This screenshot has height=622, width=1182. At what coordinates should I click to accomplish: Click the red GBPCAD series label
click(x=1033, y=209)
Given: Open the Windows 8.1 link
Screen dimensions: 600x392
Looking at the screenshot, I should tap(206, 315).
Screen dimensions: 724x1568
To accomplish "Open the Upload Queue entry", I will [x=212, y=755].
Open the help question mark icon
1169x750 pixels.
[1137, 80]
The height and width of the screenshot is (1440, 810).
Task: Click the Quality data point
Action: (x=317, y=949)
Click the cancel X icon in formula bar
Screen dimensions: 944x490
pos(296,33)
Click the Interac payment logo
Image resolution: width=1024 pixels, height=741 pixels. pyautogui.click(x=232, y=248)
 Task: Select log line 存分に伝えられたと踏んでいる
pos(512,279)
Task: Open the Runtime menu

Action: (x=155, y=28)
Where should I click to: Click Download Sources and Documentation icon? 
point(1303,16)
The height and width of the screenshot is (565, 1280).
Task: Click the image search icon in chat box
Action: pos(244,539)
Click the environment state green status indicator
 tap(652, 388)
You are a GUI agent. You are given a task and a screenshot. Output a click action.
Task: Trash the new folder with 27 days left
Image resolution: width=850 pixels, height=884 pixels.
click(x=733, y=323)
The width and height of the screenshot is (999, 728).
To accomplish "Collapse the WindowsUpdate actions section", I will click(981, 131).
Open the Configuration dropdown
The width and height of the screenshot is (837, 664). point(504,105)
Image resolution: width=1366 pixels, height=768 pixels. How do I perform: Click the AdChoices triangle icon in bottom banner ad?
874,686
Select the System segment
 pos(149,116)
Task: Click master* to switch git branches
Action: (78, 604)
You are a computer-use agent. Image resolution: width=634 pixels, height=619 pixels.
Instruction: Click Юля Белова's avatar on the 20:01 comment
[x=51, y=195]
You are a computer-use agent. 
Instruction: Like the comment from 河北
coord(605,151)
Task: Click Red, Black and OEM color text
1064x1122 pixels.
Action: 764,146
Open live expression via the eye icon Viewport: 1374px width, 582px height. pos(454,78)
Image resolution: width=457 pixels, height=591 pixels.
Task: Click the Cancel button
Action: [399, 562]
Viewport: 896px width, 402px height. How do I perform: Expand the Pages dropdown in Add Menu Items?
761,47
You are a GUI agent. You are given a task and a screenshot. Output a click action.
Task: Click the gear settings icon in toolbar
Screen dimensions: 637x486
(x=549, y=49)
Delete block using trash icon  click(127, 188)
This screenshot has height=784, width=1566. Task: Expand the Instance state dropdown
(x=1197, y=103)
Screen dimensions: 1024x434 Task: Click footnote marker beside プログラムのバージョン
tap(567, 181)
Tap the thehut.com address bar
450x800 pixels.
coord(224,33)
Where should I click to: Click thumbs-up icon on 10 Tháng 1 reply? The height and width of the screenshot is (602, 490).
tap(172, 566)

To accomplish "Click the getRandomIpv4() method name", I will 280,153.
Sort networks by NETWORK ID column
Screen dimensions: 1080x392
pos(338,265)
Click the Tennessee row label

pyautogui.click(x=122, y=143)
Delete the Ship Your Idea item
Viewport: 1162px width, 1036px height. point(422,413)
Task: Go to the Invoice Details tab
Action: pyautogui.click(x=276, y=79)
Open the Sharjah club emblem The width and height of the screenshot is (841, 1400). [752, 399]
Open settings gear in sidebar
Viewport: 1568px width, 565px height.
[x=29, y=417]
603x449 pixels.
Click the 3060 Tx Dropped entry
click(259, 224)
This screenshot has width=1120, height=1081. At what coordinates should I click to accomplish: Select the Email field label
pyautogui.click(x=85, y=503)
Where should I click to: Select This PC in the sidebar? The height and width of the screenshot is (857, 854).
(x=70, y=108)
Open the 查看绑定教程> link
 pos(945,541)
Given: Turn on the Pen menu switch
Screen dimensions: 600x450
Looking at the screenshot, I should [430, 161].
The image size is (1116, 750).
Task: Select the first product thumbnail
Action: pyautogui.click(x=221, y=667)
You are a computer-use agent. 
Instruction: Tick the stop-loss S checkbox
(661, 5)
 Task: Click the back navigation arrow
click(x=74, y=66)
====
YOUR TASK: All the lines above need to be printed again, exactly.

ANSWER TO THE PROBLEM:
This screenshot has height=622, width=1182. At what coordinates should I click to accomplish: Click the red GBPCAD series label
click(x=1033, y=209)
Given: Open the Windows 8.1 link
Screen dimensions: 600x392
Looking at the screenshot, I should tap(206, 315).
Screen dimensions: 724x1568
To accomplish "Open the Upload Queue entry", I will [x=212, y=755].
Open the help question mark icon
1169x750 pixels.
[1137, 80]
The height and width of the screenshot is (1440, 810).
Task: Click the Quality data point
Action: (x=317, y=949)
Click the cancel X icon in formula bar
Screen dimensions: 944x490
pos(296,33)
Click the Interac payment logo
Image resolution: width=1024 pixels, height=741 pixels. pyautogui.click(x=232, y=248)
 Task: Select log line 存分に伝えられたと踏んでいる
pos(512,279)
Task: Open the Runtime menu

Action: (x=155, y=28)
Where should I click to: Click Download Sources and Documentation icon? 
point(1303,16)
The height and width of the screenshot is (565, 1280).
Task: Click the image search icon in chat box
Action: pos(244,539)
Click the environment state green status indicator
 tap(652, 388)
You are a GUI agent. You are given a task and a screenshot. Output a click action.
Task: Trash the new folder with 27 days left
Image resolution: width=850 pixels, height=884 pixels.
click(x=733, y=323)
The width and height of the screenshot is (999, 728).
To accomplish "Collapse the WindowsUpdate actions section", I will click(981, 131).
Open the Configuration dropdown
The width and height of the screenshot is (837, 664). point(504,105)
Image resolution: width=1366 pixels, height=768 pixels. How do I perform: Click the AdChoices triangle icon in bottom banner ad?
874,686
Select the System segment
 pos(149,116)
Task: Click master* to switch git branches
Action: (78, 604)
You are a computer-use agent. Image resolution: width=634 pixels, height=619 pixels.
Instruction: Click Юля Белова's avatar on the 20:01 comment
[x=51, y=195]
You are a computer-use agent. 
Instruction: Like the comment from 河北
coord(605,151)
Task: Click Red, Black and OEM color text
1064x1122 pixels.
Action: 764,146
Open live expression via the eye icon Viewport: 1374px width, 582px height. pos(454,78)
Image resolution: width=457 pixels, height=591 pixels.
Task: Click the Cancel button
Action: [399, 562]
Viewport: 896px width, 402px height. How do I perform: Expand the Pages dropdown in Add Menu Items?
761,47
You are a GUI agent. You are given a task and a screenshot. Output a click action.
Task: Click the gear settings icon in toolbar
Screen dimensions: 637x486
(x=549, y=49)
Delete block using trash icon  click(127, 188)
This screenshot has height=784, width=1566. Task: Expand the Instance state dropdown
(x=1197, y=103)
Screen dimensions: 1024x434 Task: Click footnote marker beside プログラムのバージョン
tap(567, 181)
Tap the thehut.com address bar
450x800 pixels.
coord(224,33)
Where should I click to: Click thumbs-up icon on 10 Tháng 1 reply? The height and width of the screenshot is (602, 490).
tap(172, 566)

To accomplish "Click the getRandomIpv4() method name", I will 280,153.
Sort networks by NETWORK ID column
Screen dimensions: 1080x392
pos(338,265)
Click the Tennessee row label

pyautogui.click(x=122, y=143)
Delete the Ship Your Idea item
Viewport: 1162px width, 1036px height. point(422,413)
Task: Go to the Invoice Details tab
Action: pyautogui.click(x=276, y=79)
Open the Sharjah club emblem The width and height of the screenshot is (841, 1400). [752, 399]
Open settings gear in sidebar
Viewport: 1568px width, 565px height.
[x=29, y=417]
603x449 pixels.
Click the 3060 Tx Dropped entry
click(259, 224)
This screenshot has width=1120, height=1081. At what coordinates should I click to accomplish: Select the Email field label
pyautogui.click(x=85, y=503)
Where should I click to: Select This PC in the sidebar? The height and width of the screenshot is (857, 854).
(x=70, y=108)
Open the 查看绑定教程> link
 pos(945,541)
Given: Turn on the Pen menu switch
Screen dimensions: 600x450
Looking at the screenshot, I should [430, 161].
The image size is (1116, 750).
Task: Select the first product thumbnail
Action: pyautogui.click(x=221, y=667)
You are a computer-use agent. 
Instruction: Tick the stop-loss S checkbox
(661, 5)
 Task: Click the back navigation arrow
click(x=74, y=66)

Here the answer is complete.